«L’approche multigestionnaire nous donne une avance par rapport à la concurrence»

Les fonds UBS Vitainvest investissent dans les solutions de prévoyance dans le cadre des directives légales. Marc Schaffner explique la marge de manœuvre qu’il peut utiliser dans ses décisions de placement et ce qui rend ces fonds exceptionnels.

Marc Schaffner est analyste de portefeuille du fonds de placement UBS Vitainvest.

Interview: Stephan Lehmann-Maldonado
 

Monsieur Schaffner, quel a été votre parcours professionnel?

Marc Schaffner: Il est classique: j’ai étudié l’économie à l’Université de Zurich puis j’ai approfondi l’économie des marchés financiers à l’AZEK, le centre de formation pour les experts financiers.

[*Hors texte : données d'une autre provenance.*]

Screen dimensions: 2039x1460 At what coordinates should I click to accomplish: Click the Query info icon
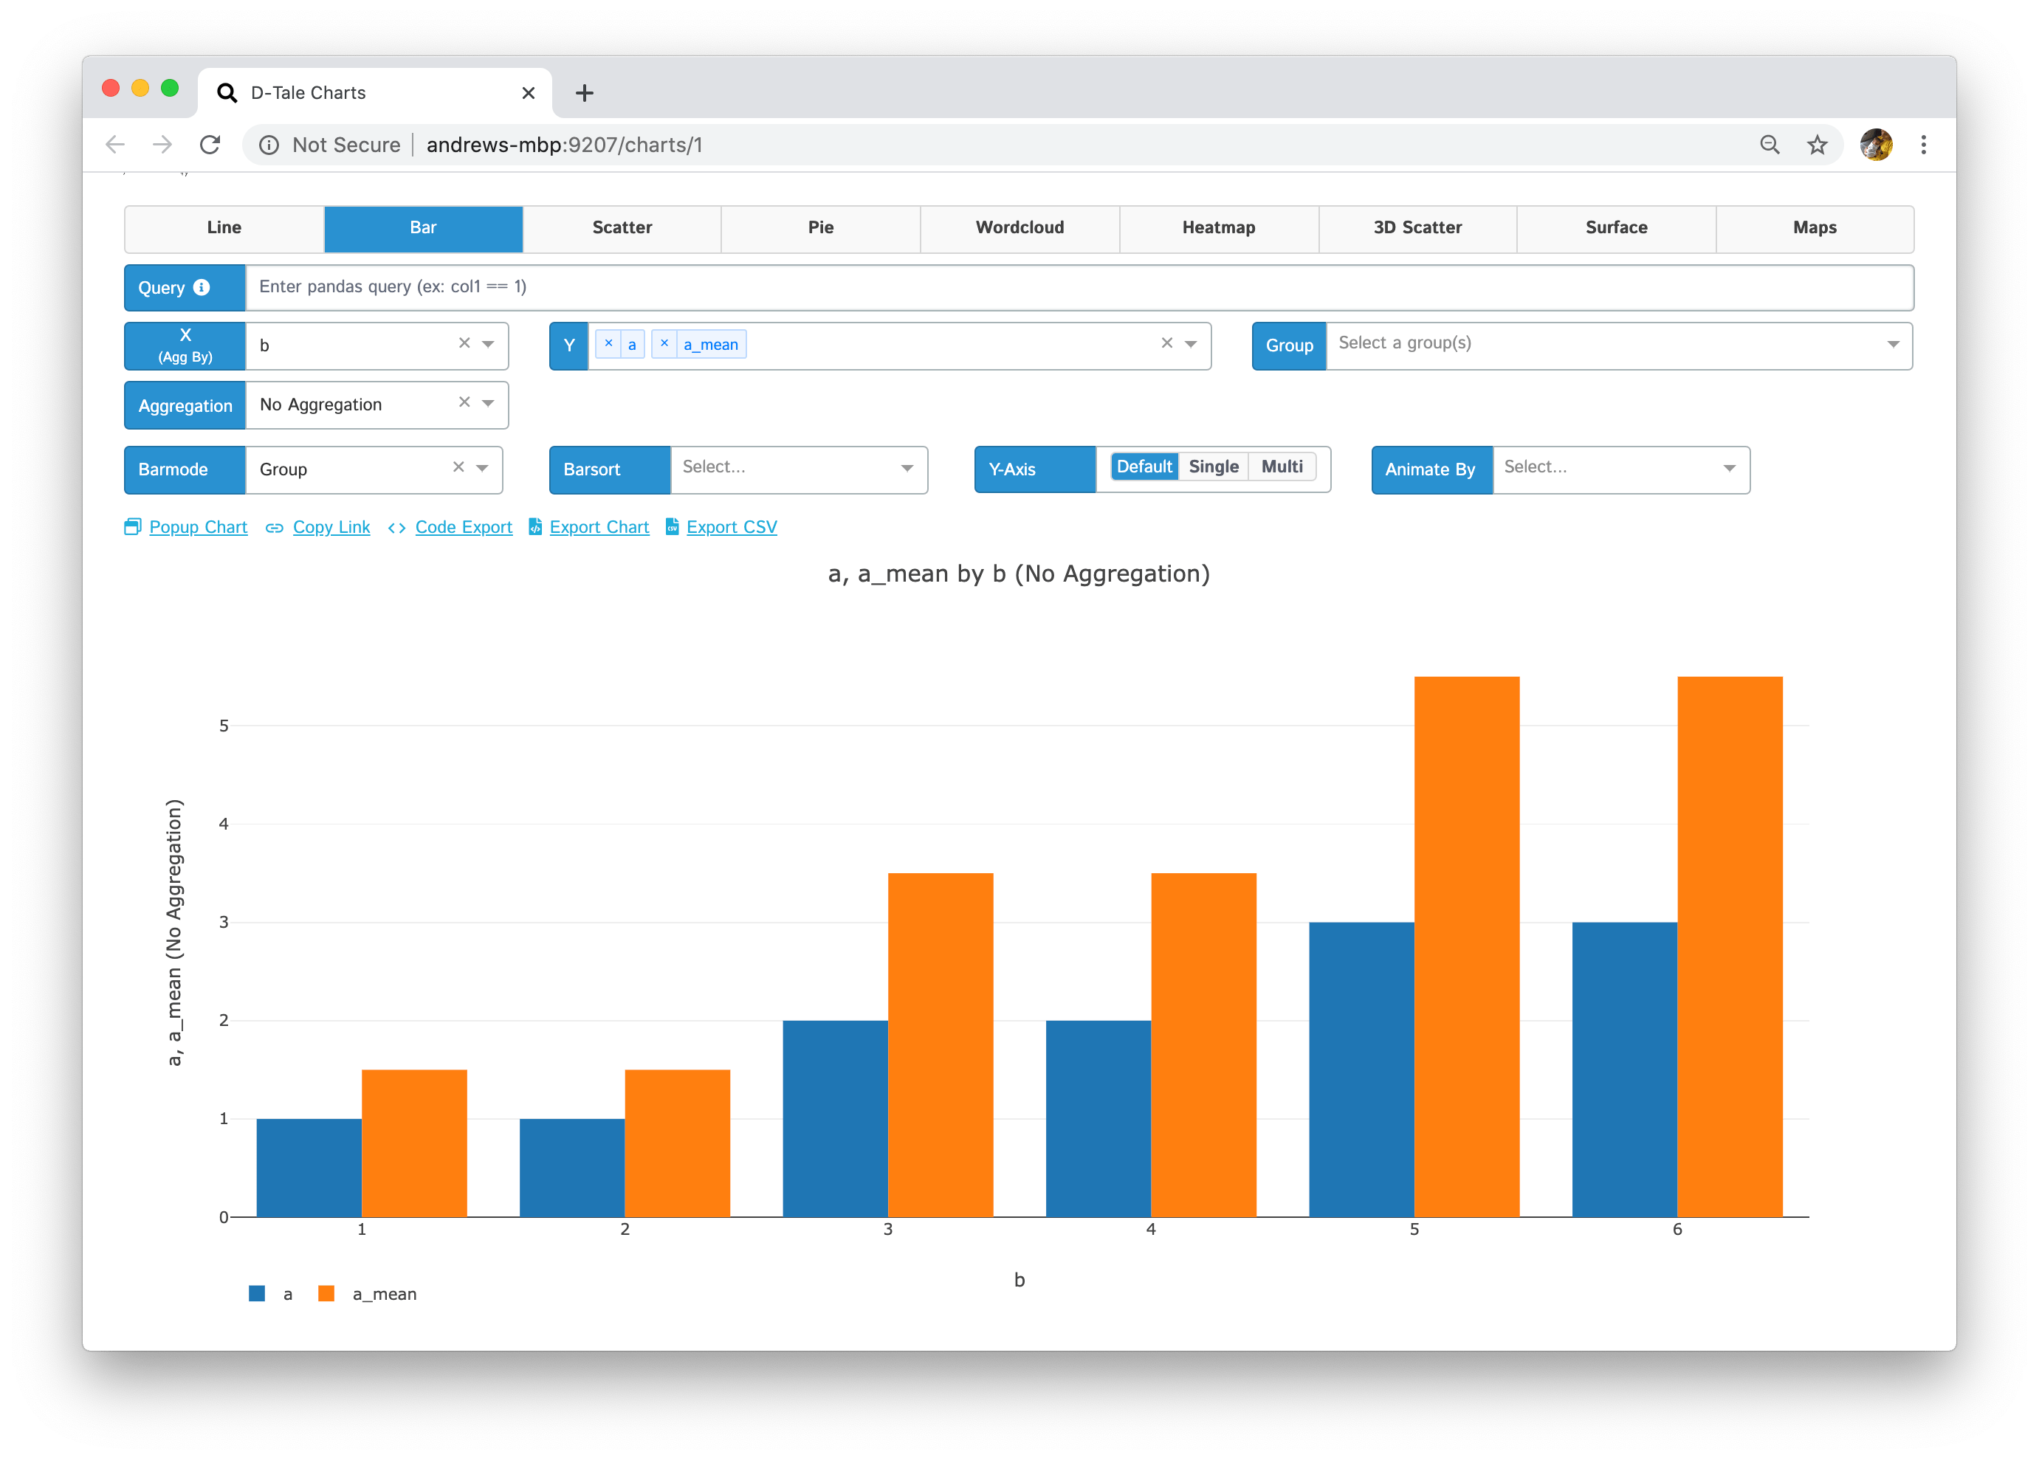(201, 287)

Depuis 2001, je travaille chez UBS à l’Asset Management. Je suis coresponsable des fonds UBS Vitainvest. Chez nous, un team d'allocation d’actifs est chargé des décisions tactiques de placement. Un team d’implémentation s’occupe de leur application ainsi que des flux d’argent qui entrent et sortent du fonds. En plus, un team de gestion des risques s’assure qu’aucun risque imprévu ne s’invite dans les fonds.

Les fonds Vitainvest reposent sur le concept de multigestionnaire. Qu’est-ce que cela apporte?

L’approche multigestionnaire prévoit la collaboration avec différents gestionnaires de fonds. Nous les sélectionnons sur la base de critères durables très rigoureux. Ainsi, les investisseurs ont accès aux meilleurs spécialistes sans surcoût. Notre effort de diversification ne se limite pas aux catégories et aux titres, il s’étend aux gestionnaires et à leur style. Nous améliorons ainsi clairement les qualités de risque et de rendement de nos fonds. Nous appliquons le concept de multigestionnaire à nos quatre principales catégories de placement: actions suisses, emprunts obligataires suisses, actions mondiales, emprunts obligataires mondiaux. Le concept a nettement fait ses preuves sur ces trois dernières années; les quatre catégories de placement ont enregistré une plus-value substantielle en 2013!

Quelle est la différence entre les fonds Vitainvest et les produits concurrents?

Premièrement, nous disposons d’un concentré d’expérience. Notre service existe depuis 30 ans, et notre centaine de collaborateurs a en moyenne 15 ans d’expérience. Nous sommes répartis dans le monde entier et travaillons dans huit centres mondiaux de la finance. Des procédures bien rodées et rigoureusement appliquées garantissent l’efficacité de notre collaboration. Deuxièmement, nous avons développé un système efficace de gestion des risques. Nous examinons nos risques en permanence au niveau individuel des titres. Par ailleurs, nous avons la possibilité de simuler des scénarios. Nous savons ainsi, par exemple, comment une escalade de la crise en Crimée se répercuterait sur nos portefeuilles. Troisièmement, nous sommes le seul prestataire à travailler dans le secteur de la prévoyance avec l’approche multigestionnaire.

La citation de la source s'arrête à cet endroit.